Taiwan Reopens Taoyuan Airport to Transit Passengers

Customers of three Asian carriers are accepted under the new measure, which took effect just yesterday.

A bird’s-eye view of Taipei’s Xinyi financial district. (Photo: GoranQ/iStock)

Almost exactly three months after imposing a blanket ban on transit travel, Taiwan has lifted restrictions for certain airlines running connecting flights at its main airport. National carrier China Airlines and its main rival Eva Air are among the eligible companies; so far, the only non-Taiwanese airline permitted to operate transit services under the policy is Hong Kong’s Cathay Pacific.
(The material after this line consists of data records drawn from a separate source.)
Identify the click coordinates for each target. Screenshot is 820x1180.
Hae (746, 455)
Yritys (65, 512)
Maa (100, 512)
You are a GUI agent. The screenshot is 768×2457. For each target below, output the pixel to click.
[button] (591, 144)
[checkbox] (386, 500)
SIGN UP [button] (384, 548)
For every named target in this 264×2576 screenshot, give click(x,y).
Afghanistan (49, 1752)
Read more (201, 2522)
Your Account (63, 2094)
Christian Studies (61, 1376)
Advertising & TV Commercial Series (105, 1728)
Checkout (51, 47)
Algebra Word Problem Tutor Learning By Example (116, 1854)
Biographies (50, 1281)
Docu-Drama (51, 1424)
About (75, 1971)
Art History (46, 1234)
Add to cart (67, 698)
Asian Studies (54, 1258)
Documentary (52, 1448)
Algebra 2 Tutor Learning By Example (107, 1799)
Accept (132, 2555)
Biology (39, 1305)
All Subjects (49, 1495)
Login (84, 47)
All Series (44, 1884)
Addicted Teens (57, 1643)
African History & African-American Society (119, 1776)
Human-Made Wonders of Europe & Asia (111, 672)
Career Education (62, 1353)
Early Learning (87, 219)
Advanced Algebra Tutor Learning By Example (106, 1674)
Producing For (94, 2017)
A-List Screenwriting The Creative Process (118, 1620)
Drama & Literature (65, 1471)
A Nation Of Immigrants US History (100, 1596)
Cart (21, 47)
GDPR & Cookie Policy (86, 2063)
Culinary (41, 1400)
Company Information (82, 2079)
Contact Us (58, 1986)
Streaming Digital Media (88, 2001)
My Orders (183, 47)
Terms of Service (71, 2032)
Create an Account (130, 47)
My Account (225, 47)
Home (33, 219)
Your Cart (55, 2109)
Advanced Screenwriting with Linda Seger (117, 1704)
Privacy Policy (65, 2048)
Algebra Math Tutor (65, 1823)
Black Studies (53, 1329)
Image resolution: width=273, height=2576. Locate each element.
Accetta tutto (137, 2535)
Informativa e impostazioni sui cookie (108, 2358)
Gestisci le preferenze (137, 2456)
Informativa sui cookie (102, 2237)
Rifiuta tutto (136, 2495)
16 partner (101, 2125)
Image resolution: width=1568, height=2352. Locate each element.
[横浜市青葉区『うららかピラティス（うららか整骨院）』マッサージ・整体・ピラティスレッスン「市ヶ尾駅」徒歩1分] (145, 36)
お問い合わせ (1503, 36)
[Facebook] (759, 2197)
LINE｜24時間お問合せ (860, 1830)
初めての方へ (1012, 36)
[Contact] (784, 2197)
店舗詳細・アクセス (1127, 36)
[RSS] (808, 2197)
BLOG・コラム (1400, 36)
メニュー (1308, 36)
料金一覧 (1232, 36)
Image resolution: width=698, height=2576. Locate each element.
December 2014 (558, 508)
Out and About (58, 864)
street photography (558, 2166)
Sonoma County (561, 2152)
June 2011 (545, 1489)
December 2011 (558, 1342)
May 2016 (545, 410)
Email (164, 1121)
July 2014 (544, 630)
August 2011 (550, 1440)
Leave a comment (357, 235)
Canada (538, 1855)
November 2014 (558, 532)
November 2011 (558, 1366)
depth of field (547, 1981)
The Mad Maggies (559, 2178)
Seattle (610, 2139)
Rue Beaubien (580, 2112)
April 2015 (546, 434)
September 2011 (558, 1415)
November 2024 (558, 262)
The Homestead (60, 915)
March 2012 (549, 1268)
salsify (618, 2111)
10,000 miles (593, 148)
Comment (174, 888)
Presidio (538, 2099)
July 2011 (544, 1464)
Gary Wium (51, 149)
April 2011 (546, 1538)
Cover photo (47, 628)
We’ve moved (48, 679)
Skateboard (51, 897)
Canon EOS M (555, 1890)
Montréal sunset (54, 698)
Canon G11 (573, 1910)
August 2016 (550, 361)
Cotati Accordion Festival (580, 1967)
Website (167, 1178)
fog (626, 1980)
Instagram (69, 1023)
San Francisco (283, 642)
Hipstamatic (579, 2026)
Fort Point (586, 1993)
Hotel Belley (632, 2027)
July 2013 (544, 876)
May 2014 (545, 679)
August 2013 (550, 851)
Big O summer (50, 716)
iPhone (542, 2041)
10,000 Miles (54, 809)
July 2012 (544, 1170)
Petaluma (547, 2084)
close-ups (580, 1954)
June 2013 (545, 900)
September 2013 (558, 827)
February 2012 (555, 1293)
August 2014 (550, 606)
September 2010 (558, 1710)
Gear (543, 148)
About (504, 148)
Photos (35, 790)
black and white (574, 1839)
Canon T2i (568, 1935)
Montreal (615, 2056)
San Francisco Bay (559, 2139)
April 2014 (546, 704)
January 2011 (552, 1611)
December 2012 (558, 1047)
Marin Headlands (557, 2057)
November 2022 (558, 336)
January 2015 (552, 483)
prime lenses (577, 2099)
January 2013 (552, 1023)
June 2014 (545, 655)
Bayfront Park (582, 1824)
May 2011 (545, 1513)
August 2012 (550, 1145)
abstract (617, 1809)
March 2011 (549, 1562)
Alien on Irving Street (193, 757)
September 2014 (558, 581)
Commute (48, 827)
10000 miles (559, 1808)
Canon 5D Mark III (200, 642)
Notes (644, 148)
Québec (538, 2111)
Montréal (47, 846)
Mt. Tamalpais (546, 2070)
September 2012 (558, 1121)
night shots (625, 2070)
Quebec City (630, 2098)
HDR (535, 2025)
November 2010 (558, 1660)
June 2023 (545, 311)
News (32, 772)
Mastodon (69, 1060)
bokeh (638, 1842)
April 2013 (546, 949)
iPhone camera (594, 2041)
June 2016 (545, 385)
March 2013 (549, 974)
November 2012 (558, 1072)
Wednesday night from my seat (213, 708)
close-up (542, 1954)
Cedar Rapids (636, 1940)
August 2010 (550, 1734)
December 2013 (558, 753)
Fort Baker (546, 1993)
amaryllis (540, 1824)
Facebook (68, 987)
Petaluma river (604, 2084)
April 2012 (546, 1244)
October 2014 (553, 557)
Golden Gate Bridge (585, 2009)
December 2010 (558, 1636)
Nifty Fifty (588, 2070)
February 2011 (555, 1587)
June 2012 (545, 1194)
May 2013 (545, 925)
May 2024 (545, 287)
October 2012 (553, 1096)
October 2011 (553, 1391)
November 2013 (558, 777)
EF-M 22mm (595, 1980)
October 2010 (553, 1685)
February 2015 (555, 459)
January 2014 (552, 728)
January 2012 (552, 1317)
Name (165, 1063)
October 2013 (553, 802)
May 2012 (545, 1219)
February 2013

Mirroring the temporary regulations on layovers at Singapore Changi Airport, travelers will only be allowed to transit in Taoyuan if the connecting flights are operated by the same airline group. As an extra precaution, the stopover time must not exceed eight hours.

Chen Tsung-yen, the deputy head of Taiwan’s Central Epidemic Command Center, announced the new measure at a press conference on Wednesday. He added that passengers from mainland China would be prohibited from transiting in Taiwan, but those from Hong Kong and Macau could pass through Taoyuan Airport. In a statement posted online the same day, the Taiwan Centers for Disease Control said that applications by other airline companies would be reviewed on an individual basis, with decisions made according to the health situation in their countries or regions of origin.

The same statement explained that those transiting in Taoyuan would be kept separate from regular passengers after disembarkation and guided down pre-planned routes into specific waiting zones, where “meal arrangements and shopping activity of transit passengers will be monitored by designated airport personnel.” This means that it will be possible to visit duty-free shops with a chaperone, and have food delivered from restaurants elsewhere in the terminal. A contingency plan for flight delays and sick passengers has also been drawn up, though the Taiwan Centers for Disease Control did not provide specific details.